Before my mother died, she showed me her genealogical chart. It showed a rich history of ancestry on her mother’s side.

It was a history full of conquistadors and native Indian origin, leading all the way back to the Aztec emperors. We are related to Doña Isabel Moctezuma and Don Hernán Cortés de Monroy y Pizarro Altamirano, Marquis of the Valley of Oaxaca. My mother had been astounded by this lineage, just as I was.

As I think back to that day with my mother and l looking at my ancestry, I couldn’t help but think about the clash of cultures and the tears that must have been cried.

I think of my great grandmother Isabel, 17 generations before me, and the emotional and mental anguish she must have experienced having to depend on Hernán Cortés, the conquistador who murdered her father and people. Cortés took Isabel, after she was widowed, to his palace and impregnated her. She was just 17 years old. Their relationship, as one could imagine, was miserable and he married her off to Pedro Gallego De Andrade. The tears she must have shed and the anguish over her situation must have been great. Isabel was married 4 times by the time she bore a child that she rejected, Doña Leonor Cortés Moctezuma.

Leonor was raised by another person in the house of Juan Gutiérrez de Altamirano with Cortés insuring her a life of comfort, acknowledging her as his daughter.
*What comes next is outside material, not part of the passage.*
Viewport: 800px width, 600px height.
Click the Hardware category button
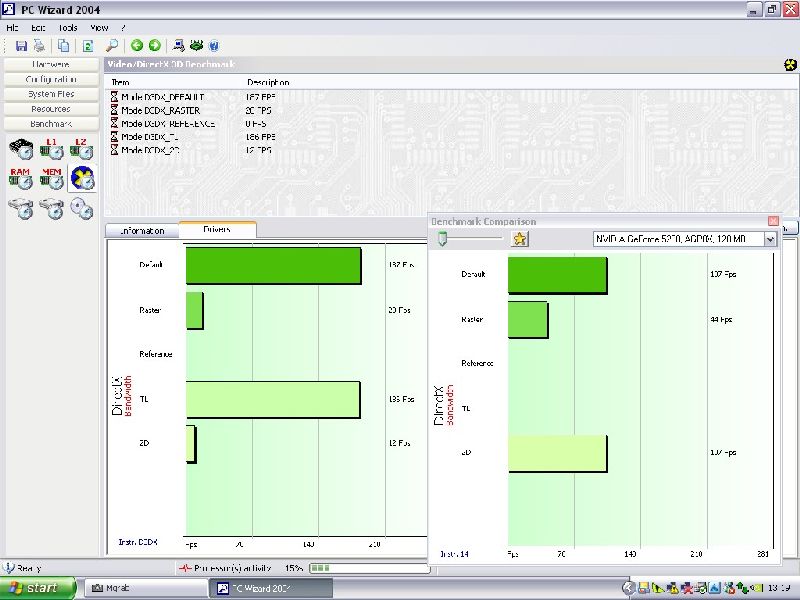pos(51,64)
I think of Leonor and the anguish she must have felt at being rejected by her Aztec mother and raised by the very people who destroyed her mother’s family. I think back to my own childhood, and the shadows I felt looming in the background of an unspoken anguish and sorrow carried on from one generation to the other.

Today, I can accept both conqueror and conquered, understanding that both were about survival and respecting both heritages.